Let me focus on the lowly t-test and also a simple two-way ANOVA (comparing two groups and time [repeated measurements]).

A second assumption is that the data are normally distributed. One unusual thing about the ‘real’ world is that data are often normally distributed. Height, IQ and many, many other parameters are normal (or Gaussian). [Note: William Gossett, aka ‘Student’, was the inventor of the t-test. Interesting side note, he worked for Guinness and developed the t-distribution to monitor stout production. However, Guinness didn’t approve of any publications, hence the pseudonym, ‘Student’. ] In general, if a variable is affected by many, many different factors, it will be normally distributed. [I’ll explain the reason for this shortly.] We even have tests to determine if the data are normal. Unfortunately, almost all variables have a slight departure from normality. As implied in my previous blogs, if we have a large enough sample, then any statistical test will reject the null hypothesis (e.g., the data will never be normally distributed if the sample size is large enough).

So, how bad is the effect of non-normal data? The answer is simply: NON-NORMALITY has almost NO EFFECT ON P-VALUES when we compare means, especially when the sample sizes are moderate. There is a theorem in statistics (central limit theorem) which says that as the sample size increases the distribution of means approachs the normal distribution. Let me illustrate this with the following four figures.

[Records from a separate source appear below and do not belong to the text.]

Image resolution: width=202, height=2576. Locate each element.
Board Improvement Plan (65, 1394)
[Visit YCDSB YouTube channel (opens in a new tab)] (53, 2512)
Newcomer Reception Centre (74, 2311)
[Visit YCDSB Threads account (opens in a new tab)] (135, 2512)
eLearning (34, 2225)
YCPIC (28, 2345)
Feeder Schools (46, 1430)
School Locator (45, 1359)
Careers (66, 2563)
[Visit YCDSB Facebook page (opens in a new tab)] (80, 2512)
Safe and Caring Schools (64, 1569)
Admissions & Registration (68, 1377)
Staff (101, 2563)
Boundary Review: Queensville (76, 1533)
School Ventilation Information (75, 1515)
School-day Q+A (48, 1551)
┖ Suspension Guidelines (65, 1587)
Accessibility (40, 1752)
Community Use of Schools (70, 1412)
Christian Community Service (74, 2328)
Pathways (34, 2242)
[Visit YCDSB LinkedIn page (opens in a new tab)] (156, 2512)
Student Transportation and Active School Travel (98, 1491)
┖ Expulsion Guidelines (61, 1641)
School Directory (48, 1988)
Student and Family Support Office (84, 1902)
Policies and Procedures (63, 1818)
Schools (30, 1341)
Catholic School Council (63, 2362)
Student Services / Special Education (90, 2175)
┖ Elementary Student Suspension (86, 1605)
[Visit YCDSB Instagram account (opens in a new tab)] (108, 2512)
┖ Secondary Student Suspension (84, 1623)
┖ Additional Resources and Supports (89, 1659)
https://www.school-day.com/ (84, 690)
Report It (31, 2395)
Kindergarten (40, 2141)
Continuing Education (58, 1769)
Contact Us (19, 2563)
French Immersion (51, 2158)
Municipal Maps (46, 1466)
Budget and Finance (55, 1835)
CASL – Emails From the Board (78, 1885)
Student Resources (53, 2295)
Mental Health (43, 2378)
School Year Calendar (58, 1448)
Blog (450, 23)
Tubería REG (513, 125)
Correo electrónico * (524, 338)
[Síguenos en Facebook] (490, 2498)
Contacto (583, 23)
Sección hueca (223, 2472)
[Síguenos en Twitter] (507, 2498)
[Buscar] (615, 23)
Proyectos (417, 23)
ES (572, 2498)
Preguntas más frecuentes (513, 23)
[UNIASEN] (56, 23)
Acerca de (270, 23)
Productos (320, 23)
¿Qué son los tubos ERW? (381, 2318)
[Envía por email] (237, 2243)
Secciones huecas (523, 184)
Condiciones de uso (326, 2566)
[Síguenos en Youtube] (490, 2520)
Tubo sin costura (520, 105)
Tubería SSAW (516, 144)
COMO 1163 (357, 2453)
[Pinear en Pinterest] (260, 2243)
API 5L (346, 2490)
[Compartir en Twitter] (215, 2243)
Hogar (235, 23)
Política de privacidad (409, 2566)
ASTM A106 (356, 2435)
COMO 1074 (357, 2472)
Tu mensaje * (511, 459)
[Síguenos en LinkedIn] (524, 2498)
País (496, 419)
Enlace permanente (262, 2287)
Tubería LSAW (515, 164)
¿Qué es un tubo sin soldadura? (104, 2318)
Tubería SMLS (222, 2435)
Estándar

The dotted line represents a true normal distribution what we hope to eventually see. The left-hand top plot is the original distribution. As can be seen we have what we statisticians would call a negatively (the long tail points to the negative side of the number line) skewed distribution. The top right hand plot is means of that original negatively skewed distribution, but when N is 2. As can be seen, even when the sample size is 2, the distribution (solid line) of means is much less skewed compared to the first. The bottom plots has sample sizes of 4 and 10, respectively. When the sample size is ten, the distribution of means is virtually identical to the normal curve. So if you analyzed this data with this originally skewed data set but had a sample of ten observations, the statistical test on means will be based on results which is virtually identical to the normal curve.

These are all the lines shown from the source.